Triumph Terrier: history, specs, pictures
The Triumph Terrier was styled to appeal to the young enthusiast. The choices available in the smaller capacity machines were mainly utilitarian two-stroke motorcycles that were dull in performance and looks. The Terrier was a miniature version of Triumph's Speed twin, and it was powered by a four stroke motor, like a proper bike. The following year a larger capacity sports model, the Triumph Tiger Cub, was introduced. This motor design was the basis for the BSA single cylinder models, from 250 to 500cc.
|Also called||Terrier 150|
|Production||1953 - 1956|
single cylinder, four-stroke
|Bore / Stroke||57.0mm x 58.5mm|
|Top Speed||50 mph (80 km/h)|
|Horsepower||8.18 HP (6.1 KW) @ 6500RPM|
|Transmission||Final Drive: chain
|Brakes||Front: expanding brake (drum brake)
Rear: expanding brake (drum brake)
|Wheelbase||49.02 inches (1245 mm)|
|Fuel Capacity||3.0 Gallon (11.36 Liters)|
The Triumph Terrier 150 was a single cylinder, four-stroke standard produced by Triumph between 1953 and 1956. It could reach a top speed of 50 mph (80 km/h).
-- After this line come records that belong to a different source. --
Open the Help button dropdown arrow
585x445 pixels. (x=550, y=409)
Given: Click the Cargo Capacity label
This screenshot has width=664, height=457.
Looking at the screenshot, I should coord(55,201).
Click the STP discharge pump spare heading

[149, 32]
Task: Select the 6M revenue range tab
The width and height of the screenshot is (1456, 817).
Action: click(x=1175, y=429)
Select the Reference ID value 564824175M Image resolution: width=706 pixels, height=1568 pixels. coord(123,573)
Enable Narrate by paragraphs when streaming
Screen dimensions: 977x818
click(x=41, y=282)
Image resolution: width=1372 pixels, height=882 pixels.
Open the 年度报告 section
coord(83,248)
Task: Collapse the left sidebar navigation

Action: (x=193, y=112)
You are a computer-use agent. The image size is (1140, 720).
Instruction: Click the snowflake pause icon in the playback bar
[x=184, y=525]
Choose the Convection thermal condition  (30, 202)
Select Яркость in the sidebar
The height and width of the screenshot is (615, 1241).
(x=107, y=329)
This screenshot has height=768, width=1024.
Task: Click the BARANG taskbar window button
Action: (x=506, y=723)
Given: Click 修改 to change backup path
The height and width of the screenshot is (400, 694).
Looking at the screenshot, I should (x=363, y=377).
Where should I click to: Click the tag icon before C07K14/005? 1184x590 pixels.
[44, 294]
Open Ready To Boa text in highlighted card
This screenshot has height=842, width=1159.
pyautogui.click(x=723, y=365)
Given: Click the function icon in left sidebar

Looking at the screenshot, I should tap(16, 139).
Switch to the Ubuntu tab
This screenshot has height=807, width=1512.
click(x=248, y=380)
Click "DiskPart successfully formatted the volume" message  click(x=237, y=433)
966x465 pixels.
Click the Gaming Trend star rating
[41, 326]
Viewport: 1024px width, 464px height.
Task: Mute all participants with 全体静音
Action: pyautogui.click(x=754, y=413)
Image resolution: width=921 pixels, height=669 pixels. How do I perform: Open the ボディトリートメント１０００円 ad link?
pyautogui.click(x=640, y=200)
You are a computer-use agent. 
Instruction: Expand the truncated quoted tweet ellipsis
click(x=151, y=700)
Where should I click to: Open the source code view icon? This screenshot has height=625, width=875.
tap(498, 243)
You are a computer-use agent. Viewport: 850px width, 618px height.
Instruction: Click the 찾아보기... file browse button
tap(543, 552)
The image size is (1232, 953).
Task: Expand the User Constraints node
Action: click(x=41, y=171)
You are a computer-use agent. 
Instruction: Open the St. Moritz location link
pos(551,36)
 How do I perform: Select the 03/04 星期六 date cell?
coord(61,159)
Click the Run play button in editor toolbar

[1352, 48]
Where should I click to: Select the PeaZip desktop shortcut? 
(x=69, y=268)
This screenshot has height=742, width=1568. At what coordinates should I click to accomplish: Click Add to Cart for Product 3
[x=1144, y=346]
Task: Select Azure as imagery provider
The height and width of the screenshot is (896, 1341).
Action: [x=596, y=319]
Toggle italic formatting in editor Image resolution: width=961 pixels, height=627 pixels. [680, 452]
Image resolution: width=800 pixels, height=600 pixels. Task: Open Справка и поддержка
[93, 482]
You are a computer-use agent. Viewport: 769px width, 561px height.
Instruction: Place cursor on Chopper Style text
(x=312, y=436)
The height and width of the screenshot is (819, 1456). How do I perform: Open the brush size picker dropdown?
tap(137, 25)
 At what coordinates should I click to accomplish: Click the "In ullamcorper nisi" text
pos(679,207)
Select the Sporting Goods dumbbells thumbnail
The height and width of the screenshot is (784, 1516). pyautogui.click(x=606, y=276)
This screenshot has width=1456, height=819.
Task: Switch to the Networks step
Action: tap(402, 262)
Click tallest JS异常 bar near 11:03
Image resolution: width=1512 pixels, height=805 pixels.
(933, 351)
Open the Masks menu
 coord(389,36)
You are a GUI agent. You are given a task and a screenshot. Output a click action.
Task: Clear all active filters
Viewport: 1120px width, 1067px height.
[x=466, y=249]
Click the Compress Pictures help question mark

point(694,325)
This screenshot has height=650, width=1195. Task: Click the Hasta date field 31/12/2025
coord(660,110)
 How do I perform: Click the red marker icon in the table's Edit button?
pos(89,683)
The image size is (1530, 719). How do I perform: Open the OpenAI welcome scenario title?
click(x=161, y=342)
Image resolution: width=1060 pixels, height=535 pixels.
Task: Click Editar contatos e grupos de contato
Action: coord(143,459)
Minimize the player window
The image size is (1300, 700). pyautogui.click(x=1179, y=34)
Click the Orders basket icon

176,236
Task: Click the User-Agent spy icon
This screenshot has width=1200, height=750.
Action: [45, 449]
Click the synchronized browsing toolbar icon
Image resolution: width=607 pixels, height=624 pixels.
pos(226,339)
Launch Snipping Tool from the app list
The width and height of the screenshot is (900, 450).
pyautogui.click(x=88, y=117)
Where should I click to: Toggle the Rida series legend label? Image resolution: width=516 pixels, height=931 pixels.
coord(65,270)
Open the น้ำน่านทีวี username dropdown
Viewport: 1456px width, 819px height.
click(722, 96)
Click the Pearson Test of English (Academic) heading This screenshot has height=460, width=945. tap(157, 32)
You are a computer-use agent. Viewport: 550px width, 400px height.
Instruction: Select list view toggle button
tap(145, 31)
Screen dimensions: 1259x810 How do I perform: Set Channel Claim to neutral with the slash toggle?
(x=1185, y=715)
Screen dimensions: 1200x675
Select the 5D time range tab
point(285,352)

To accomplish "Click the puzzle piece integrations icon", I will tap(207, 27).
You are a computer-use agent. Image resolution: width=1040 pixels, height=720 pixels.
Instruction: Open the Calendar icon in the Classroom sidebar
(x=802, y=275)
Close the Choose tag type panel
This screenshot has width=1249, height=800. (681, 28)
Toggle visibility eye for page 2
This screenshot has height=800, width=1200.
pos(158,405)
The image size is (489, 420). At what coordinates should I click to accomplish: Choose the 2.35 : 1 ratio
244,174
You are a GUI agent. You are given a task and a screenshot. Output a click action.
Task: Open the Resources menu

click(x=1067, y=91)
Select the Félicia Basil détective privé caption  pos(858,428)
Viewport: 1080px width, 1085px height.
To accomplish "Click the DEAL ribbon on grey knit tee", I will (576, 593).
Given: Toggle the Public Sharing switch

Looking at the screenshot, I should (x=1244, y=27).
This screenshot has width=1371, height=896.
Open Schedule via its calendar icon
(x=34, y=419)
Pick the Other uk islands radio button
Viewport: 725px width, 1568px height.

Claimed horsepower was 8.18 HP (6.1 KW) @ 6500 RPM.
It came with a 3-16 front tire and a 3-16 rear tire. Stopping was achieved via expanding brake (drum brake) in the front and a expanding brake (drum brake) in the rear. The Terrier 150 was fitted with a 3.0 Gallon (11.36 Liters) fuel tank. The wheelbase was 49.02 inches (1245 mm) long.